Week 5: Basic Interactivity
Expectations
- Attend class and participate in the review of this week's content
- Start working on Week 5 Assignment
View Source Code on GitHub (opens in a new tab)
Slides
Lab Activity: State and Events Challenge Set
These are a set of functionalities that are very useful to practice programming with state and events in react. Today's lab will be mostly a solo activity (though you're encouraged to discuss and collaborate when it's helpful to you).

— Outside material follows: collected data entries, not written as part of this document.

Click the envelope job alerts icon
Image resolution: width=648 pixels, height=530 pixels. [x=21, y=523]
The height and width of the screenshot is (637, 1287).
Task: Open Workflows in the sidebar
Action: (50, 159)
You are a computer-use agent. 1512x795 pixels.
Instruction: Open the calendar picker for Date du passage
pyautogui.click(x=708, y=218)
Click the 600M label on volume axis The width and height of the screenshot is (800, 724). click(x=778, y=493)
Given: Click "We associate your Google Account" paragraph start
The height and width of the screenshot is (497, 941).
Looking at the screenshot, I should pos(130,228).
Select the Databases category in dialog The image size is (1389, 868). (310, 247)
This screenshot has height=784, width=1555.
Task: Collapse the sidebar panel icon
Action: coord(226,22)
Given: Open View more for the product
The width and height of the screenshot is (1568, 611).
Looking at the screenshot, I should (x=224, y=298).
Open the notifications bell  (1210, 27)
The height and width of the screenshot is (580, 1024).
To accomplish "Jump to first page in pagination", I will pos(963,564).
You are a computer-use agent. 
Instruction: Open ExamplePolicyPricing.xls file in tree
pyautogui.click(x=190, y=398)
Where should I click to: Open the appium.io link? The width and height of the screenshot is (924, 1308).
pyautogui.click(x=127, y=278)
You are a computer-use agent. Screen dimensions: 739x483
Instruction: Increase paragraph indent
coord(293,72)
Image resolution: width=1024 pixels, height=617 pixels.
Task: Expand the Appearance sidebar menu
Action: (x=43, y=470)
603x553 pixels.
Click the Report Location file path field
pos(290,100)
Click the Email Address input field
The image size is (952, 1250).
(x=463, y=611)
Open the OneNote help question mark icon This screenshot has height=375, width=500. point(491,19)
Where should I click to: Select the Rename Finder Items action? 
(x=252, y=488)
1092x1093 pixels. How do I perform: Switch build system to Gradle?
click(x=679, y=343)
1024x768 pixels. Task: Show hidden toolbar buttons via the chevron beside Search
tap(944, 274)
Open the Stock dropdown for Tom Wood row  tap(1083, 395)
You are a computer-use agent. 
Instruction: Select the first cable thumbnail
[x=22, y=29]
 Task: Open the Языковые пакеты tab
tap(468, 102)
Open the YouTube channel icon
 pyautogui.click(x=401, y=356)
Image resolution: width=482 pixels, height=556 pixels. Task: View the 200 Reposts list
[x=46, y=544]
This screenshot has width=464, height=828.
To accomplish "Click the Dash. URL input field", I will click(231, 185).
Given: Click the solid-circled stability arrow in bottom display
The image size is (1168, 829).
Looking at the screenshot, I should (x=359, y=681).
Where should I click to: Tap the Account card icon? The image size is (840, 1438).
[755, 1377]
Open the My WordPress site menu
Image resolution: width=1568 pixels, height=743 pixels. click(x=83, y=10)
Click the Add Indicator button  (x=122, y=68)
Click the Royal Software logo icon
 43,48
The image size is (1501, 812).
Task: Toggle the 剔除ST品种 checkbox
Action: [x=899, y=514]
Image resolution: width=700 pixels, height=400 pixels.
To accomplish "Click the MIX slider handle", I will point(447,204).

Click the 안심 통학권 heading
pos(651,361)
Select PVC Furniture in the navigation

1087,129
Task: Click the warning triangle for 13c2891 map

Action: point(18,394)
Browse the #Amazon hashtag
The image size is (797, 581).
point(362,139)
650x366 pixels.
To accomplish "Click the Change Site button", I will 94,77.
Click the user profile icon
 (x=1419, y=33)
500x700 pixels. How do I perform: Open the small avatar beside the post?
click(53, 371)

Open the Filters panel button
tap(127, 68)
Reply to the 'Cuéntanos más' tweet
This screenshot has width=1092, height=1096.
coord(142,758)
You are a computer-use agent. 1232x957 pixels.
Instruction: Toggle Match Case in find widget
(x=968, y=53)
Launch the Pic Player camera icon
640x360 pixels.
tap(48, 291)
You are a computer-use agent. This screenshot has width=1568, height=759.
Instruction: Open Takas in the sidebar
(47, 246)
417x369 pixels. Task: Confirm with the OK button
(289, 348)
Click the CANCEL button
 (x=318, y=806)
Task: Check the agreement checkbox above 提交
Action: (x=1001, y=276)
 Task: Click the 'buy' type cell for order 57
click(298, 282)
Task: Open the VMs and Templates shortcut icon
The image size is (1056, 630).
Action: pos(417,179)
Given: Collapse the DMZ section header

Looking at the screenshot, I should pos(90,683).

After about an hour and a half I will ask that members of the class volunteer to demonstrate their solutions to 1 of each of the challenges (students will be picked if there are not enough volunteers).
1. Setup
- Copy the contents of the starter.js (opens in a new tab) file into a new route in your practice repo.
- (optional) split the data arrays out into a
data.jsfile
2. Review Problems and Pseudocode
- There are a set of requirements to be implemented that go from easy to challenging (more or less)
- Consider the technical requirements of each problem and outline how you might want to solve them
- (optional) if it suites you better, work through them 1 at a time from start to finish
3. Implement solution(s)
- Start with the approach that you outlined in your pseudocode
- Consider what values need to be stored in state and what the events need to return / affect
- Refer to Ashlyn's Cheat Sheet (opens in a new tab) as needed
- Use console.log and alert to test what's happening when things don't work
4. Outline an explanation of your code
- Do this for at least 1 of the problems.
- Imagine that you needed to explain the code to a colleague or someone asking for help
Useful Questions to Frame your Explanation
- What problem were you solving and what was the expected behavior?
- Which React concepts did you use (state, event handlers, conditional rendering, etc.) and why?
- Walk through the key parts of your code - what happens when the user interacts with it?
- What was tricky and how did you work through it?
- What alternative approaches could work here, and what are the tradeoffs?
5. Class Presentations
- Working from simpler to more complex, volunteers & selected students will walk the class through their code
- Students observing are encouraged to ask questions
Lab Assignment
The rest of the class will be allocated to working on the weekly assignment.